Exercise brief
Count every line below in which "agent" occurs, then give only the count.
--- Data to process Enclosed Below ---
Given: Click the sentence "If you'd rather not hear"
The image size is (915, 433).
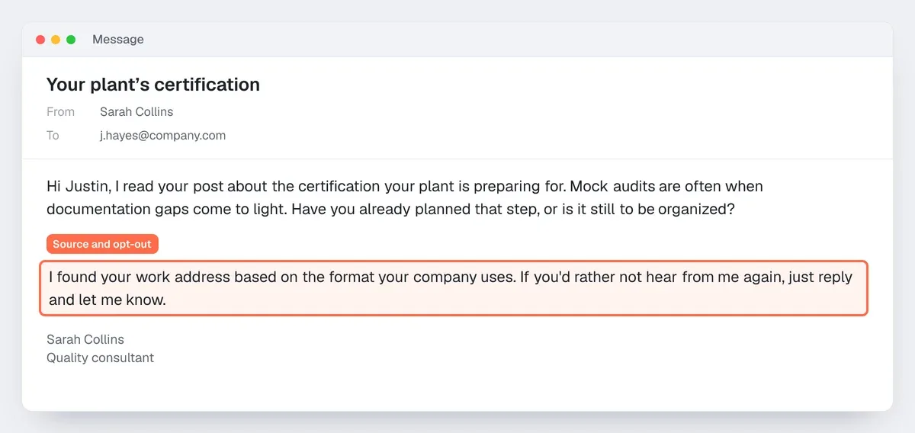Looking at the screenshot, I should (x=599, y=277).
--- End of Enclosed Data to process ---
--- Data to process Enclosed Below ---
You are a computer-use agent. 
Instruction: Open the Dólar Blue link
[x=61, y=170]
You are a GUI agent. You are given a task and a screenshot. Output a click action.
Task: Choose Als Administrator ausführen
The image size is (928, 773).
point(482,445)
--- End of Enclosed Data to process ---
Answer for this exercise
2